YOUR GOAL – Repeat nothing but the lines below running from the one containing "The image size is (1568, 707)." to the one containing "945x541 pixels.". Keep both end lines.
__________________________________________________
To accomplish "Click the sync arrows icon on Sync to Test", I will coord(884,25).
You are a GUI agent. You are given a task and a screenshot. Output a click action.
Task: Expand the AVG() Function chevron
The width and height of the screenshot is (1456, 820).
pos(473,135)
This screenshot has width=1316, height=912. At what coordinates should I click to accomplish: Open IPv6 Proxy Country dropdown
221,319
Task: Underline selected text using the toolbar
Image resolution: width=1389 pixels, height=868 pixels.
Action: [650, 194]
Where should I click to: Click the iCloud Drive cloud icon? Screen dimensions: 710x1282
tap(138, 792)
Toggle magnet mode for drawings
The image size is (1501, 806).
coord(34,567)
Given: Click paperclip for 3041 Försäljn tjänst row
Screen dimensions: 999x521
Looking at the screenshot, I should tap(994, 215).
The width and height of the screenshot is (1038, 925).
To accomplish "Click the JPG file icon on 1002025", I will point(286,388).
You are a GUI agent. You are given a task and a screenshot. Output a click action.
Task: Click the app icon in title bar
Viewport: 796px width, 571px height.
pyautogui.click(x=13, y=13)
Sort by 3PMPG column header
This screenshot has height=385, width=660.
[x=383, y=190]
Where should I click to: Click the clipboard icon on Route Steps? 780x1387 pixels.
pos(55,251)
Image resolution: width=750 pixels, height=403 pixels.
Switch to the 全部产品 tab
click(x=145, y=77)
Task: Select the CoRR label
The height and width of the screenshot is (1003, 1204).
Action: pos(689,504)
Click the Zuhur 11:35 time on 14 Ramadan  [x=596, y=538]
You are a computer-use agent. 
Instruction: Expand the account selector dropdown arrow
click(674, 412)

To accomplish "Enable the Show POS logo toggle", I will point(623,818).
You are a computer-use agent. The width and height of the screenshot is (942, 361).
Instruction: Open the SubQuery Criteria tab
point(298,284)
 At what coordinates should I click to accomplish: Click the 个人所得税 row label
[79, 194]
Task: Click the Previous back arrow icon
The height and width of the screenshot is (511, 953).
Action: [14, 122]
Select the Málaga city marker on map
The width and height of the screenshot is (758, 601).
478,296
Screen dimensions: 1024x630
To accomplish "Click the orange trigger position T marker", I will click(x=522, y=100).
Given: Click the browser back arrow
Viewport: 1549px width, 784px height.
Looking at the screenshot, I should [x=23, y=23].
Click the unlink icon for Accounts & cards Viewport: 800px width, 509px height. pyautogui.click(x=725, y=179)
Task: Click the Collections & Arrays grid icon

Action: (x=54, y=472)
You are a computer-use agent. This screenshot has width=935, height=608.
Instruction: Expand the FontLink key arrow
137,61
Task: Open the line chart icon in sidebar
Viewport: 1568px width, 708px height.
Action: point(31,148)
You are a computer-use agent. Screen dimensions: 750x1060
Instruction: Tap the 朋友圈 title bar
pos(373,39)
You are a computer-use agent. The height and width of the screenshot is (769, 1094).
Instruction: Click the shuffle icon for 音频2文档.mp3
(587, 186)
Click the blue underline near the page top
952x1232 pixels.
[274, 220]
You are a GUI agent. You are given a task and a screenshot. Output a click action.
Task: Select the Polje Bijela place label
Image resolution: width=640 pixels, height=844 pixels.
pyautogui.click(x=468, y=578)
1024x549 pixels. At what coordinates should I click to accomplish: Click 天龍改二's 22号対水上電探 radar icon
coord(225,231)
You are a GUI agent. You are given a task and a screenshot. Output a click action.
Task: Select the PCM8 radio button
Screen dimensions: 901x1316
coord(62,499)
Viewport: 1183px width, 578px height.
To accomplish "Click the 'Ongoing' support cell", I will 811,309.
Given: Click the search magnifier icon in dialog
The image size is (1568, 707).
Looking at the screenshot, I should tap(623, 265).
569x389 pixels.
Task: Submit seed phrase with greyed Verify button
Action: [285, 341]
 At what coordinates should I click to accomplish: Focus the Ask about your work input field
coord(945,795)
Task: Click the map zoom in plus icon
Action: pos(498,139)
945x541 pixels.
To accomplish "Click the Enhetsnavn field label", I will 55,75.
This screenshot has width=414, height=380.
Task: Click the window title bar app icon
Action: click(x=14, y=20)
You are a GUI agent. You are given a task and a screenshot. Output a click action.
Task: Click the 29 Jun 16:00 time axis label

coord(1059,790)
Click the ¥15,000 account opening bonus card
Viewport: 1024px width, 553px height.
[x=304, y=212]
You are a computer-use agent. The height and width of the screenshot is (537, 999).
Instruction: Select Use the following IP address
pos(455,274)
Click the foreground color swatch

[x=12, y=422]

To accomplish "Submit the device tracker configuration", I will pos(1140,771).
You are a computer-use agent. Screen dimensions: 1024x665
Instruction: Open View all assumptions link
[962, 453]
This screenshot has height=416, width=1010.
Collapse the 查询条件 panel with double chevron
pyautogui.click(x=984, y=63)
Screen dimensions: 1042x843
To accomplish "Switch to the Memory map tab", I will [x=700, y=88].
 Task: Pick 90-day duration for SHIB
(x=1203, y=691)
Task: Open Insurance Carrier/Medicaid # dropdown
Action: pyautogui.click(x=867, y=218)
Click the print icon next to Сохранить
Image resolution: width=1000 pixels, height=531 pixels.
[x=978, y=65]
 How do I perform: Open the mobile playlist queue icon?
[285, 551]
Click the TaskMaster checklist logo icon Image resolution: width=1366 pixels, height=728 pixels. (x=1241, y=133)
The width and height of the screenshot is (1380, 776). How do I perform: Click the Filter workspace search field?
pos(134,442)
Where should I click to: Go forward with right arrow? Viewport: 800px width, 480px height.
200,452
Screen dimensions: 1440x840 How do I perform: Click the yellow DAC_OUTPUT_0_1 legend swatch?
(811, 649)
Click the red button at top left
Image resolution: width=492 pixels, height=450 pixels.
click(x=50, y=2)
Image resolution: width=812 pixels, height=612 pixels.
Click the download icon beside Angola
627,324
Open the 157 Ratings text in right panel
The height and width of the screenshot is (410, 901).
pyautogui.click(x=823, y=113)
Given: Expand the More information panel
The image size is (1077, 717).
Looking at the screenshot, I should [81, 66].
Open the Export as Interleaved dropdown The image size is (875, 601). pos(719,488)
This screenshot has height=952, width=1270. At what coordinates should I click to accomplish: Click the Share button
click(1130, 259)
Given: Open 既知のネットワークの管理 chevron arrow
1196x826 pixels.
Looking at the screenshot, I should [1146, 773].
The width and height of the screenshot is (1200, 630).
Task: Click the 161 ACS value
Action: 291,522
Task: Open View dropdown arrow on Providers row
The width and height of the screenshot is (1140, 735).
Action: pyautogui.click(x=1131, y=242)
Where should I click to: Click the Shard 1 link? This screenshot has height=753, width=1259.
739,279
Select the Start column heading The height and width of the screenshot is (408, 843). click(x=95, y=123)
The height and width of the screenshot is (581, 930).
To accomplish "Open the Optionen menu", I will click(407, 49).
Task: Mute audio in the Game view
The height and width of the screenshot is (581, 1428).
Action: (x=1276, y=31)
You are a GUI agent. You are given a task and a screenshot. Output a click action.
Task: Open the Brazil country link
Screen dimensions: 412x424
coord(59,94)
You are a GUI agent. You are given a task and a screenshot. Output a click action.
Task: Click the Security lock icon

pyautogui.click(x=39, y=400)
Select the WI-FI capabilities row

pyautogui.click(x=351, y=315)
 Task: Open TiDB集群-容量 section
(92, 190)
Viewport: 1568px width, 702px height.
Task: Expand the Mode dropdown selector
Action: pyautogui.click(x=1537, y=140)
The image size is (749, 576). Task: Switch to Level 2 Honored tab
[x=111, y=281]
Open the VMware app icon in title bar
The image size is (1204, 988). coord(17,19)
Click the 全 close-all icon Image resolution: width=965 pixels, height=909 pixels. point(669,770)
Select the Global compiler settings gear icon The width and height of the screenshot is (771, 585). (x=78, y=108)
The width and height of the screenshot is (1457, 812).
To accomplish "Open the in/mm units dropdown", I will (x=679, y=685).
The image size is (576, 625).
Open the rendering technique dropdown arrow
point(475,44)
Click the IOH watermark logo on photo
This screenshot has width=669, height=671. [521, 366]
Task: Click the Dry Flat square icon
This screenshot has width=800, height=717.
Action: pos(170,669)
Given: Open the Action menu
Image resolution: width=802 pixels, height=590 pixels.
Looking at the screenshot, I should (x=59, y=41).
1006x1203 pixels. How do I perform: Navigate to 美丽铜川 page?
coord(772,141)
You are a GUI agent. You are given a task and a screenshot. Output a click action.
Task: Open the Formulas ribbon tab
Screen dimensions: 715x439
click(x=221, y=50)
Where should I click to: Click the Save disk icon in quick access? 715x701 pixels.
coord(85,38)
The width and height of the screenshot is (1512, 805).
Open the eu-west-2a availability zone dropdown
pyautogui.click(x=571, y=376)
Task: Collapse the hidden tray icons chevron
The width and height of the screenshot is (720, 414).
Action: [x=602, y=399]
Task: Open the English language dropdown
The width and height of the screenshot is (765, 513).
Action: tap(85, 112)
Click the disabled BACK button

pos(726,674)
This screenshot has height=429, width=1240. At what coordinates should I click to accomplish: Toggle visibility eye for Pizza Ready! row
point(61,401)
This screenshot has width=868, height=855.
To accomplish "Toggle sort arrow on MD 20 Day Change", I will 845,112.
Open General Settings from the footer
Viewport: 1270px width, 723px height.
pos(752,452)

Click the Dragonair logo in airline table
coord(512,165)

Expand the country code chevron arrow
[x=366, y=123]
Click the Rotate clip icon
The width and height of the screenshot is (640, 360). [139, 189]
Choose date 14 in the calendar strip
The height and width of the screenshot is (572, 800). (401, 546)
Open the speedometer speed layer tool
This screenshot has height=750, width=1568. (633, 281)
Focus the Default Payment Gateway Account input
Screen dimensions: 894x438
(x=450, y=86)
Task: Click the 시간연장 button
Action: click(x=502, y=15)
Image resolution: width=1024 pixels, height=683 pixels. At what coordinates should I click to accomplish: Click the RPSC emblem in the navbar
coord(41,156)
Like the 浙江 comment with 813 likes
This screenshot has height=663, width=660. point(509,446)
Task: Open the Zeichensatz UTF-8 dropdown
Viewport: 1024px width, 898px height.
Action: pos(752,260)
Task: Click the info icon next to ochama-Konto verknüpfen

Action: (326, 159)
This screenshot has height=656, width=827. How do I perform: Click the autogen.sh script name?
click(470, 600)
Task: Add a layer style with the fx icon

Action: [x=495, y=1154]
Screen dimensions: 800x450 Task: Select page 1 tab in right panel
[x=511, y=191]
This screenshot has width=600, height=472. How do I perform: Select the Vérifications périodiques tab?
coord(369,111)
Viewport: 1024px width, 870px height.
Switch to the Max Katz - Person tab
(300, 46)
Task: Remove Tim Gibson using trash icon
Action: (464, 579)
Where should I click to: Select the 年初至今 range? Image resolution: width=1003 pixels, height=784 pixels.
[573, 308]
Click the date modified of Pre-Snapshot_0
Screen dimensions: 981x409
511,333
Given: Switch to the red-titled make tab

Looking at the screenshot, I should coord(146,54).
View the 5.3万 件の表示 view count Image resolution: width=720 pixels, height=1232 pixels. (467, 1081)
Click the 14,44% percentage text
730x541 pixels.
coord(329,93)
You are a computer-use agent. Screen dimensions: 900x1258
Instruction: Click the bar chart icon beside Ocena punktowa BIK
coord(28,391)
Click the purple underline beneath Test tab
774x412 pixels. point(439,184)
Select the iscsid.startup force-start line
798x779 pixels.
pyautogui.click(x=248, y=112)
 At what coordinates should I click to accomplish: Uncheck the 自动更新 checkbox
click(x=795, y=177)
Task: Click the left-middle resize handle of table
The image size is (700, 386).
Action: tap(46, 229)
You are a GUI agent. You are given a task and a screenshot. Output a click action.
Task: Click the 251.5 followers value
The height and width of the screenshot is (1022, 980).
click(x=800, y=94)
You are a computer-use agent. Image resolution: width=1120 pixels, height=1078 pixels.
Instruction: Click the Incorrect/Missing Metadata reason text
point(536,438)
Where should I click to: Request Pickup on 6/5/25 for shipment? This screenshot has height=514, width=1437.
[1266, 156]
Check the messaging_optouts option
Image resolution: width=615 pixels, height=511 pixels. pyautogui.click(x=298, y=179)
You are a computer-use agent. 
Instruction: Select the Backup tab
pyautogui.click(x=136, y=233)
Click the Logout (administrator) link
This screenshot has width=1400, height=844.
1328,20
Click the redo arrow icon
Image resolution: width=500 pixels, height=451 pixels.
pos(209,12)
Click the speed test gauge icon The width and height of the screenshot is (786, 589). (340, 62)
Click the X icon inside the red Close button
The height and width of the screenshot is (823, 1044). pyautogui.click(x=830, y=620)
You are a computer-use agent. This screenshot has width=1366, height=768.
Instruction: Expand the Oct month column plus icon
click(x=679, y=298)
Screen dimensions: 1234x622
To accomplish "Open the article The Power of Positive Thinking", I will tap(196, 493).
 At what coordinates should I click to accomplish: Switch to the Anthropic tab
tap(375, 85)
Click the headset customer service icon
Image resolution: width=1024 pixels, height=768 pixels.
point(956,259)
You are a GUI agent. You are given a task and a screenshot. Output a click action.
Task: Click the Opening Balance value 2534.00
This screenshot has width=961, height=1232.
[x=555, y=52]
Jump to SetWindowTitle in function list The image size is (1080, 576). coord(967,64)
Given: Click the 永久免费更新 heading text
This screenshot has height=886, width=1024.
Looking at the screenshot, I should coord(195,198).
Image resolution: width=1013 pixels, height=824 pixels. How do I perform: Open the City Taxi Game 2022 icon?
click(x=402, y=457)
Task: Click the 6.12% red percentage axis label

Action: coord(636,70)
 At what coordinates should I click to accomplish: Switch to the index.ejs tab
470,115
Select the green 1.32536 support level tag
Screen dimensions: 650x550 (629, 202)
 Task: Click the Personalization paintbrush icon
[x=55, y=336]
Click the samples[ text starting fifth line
__________________________________________________
ANSWER SPACE –
The image size is (1568, 707).
Looking at the screenshot, I should tap(623, 265).
569x389 pixels.
Task: Submit seed phrase with greyed Verify button
Action: [285, 341]
 At what coordinates should I click to accomplish: Focus the Ask about your work input field
coord(945,795)
Task: Click the map zoom in plus icon
Action: pos(498,139)
945x541 pixels.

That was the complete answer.